------ Document extract

The story of the Tübingen Max Planck Institutes begins in Berlin-Dahlem. In 1943 it was decided that various departments and research groups from the two Kaiser Wilhelm Institutes (KWI), the KWI for Biochemistry and the KWI for Biology, should be relocated to the south of Germany. Both Institutes were subsequently established in Tübingen, and in 1948 became part of the newly founded Max Planck Society.
Neither of these two original Institutes is still in Tübingen: the MPI for Biochemistry moved to Munich in 1956 and the MPI for Biology closed completely in 2004. However, the Institutes on the campus today evolved directly from the two earlier ones as an extension of some of their most successful and forward-looking research activities.
The origin of the Max Planck Institute for Developmental Biology dates back to the year 1937, when Adolf Butenandt and some of his fellow scientists from the Kaiser Wilhelm Institutes for Biochemistry and Biology in Berlin recognized the importance of viruses as model organisms and started a new group working in the field of virus research. In 1941 this group was granted their own laboratory in Berlin-Dahlem, which relocated to Tübingen in 1943. As part of a reorganization in 1954, this group became the Max Planck Institute for Virus Research, one of the first Institutes of the newly established Max Planck Society. Research success led to the continual expansion of the Institute, eventually necessitating the construction of new buildings. In 1960 the Institute moved into three separate buildings on the present site.
A gradual shift of research focus in the direction of developmental biology led to the re-naming of the Institute as the “Max Planck Institute for Developmental Biology” in 1984. As a response to huge successes in the field of developmental genetics, a fish house was constructed in 1992 in order to house the world’s largest zebrafish colony. By this time the 1960 buildings no longer met the standards required by modern research, so in 2005 one large new building was constructed to house four of the by then six different departments. The other two departments are housed in the adjacent Friedrich-Miescher Laboratory building, which was constructed in 1970 and was also modernized in the course of the building measures. These buildings provide not only an up-to-date standard of research facilities, but also allow the future expansion of the Institute into a whole new range of research areas.

------------
------ Given data

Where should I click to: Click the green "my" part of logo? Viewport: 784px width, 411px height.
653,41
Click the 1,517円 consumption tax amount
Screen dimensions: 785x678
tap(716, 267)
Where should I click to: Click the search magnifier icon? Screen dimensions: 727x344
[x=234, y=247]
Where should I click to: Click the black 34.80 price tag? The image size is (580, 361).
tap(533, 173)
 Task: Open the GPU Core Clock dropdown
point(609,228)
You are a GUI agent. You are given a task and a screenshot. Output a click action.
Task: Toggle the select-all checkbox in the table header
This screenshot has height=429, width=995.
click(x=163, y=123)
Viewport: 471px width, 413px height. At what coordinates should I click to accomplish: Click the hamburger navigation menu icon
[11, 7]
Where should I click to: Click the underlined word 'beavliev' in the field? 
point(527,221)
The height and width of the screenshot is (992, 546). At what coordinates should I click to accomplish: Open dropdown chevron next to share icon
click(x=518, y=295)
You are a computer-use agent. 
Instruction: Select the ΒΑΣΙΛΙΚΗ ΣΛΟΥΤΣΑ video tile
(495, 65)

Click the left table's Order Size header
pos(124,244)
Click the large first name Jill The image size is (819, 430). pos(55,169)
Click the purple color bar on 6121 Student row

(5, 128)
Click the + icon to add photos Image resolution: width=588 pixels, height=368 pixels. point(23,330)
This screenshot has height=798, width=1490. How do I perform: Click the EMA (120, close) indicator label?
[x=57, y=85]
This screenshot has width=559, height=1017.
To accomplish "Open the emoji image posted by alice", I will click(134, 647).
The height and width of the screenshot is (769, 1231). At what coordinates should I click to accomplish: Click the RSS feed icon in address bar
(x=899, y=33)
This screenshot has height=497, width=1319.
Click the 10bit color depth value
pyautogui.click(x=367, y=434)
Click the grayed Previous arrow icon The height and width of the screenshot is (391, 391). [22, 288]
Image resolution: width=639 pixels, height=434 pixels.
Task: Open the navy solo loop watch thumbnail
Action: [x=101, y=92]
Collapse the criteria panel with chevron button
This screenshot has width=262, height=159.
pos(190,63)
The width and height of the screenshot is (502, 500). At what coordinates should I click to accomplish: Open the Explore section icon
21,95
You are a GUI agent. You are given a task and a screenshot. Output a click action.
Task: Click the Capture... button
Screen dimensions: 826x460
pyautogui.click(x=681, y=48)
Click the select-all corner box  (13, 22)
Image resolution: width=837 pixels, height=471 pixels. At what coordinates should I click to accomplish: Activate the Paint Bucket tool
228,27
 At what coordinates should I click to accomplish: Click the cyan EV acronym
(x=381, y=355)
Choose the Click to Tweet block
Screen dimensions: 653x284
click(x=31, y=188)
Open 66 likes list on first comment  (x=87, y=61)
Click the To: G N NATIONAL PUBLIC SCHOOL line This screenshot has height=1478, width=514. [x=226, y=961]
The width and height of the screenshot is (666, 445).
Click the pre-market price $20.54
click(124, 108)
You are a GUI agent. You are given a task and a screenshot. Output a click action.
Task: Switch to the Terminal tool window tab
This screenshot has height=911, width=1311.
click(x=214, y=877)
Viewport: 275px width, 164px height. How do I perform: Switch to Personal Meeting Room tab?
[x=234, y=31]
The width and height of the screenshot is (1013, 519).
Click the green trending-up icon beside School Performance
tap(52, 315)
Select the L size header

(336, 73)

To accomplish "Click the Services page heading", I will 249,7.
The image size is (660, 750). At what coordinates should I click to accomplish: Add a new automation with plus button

------------

Activities =>
1. Which Max Planck Institutes does the history of the Tübingen Max Planck Institutes name?
2. Continue the history of the Tübingen Max Planck Institutes from its last sentence.

Responses by item number =>
1.
- Max Planck Institute for Biochemistry
- Max Planck Institute for Biology
- Max Planck Institute for Virus Research
- Max Planck Institute for Developmental Biology

2.
In 1958 a cybernetics research group consisting of the zoologist Bernhard Hassenstein, the physicist Hans Wenking and theoretical physicist Werner Reichardt was established at the Max Planck Institute for Biology. After the departure of Hassenstein from Tübingen in 1960, the research group was upgraded to a department under the leadership of Reichardt. This starting point led to the foundation of the Max Planck Institute for Biological Cybernetics by Reichardt in 1968. The main research focus was, from the very beginning, the perception and processing of visual information in the nervous system. In the early years of the Institute, the emphasis was on analysis of the visual system in insects. Subsequent staff appointments, progress in the area of perception as well as developments in the available technology have led to a shift during the last 15 years, so that the main research focus is now on the elucidation of cognitive processes.
The two departments “Human Perception, Cognition and Action” (founded in 1993) and “Physiology of Cognitive Processes” (founded in 1997) approach the subject using complementary methods which aim to clarify systematically the complex activities in the brains of primates. The work of these departments was further complemented in 2001 with the founding of the department of “Empirical Inference”. With the establishment in 2006 of a fourth department, the High-Field Magnetic Resonance Center, the expansion of the Institute was completed.
The Friedrich Miescher Laboratory (FML) was founded in 1969 by the Max Planck Society to support young researchers. It was named after the Swiss physician and biologist Friedrich Miescher, who discovered DNA 140 years ago in Tübingen. Many renowned scientists, amongst them Christiane Nüsslein-Volhard, started their career at the FML. It offers outstanding junior scientists the opportunity to establish a research group, realize their own research ideas and launch an independent research career.
During the last 40 years more than 25 junior research groups have worked on different biological questions at the FML. The current four junior groups are investigating how genetic information is encoded in the DNA and reliably inherited and how signals are transducted in plant cells.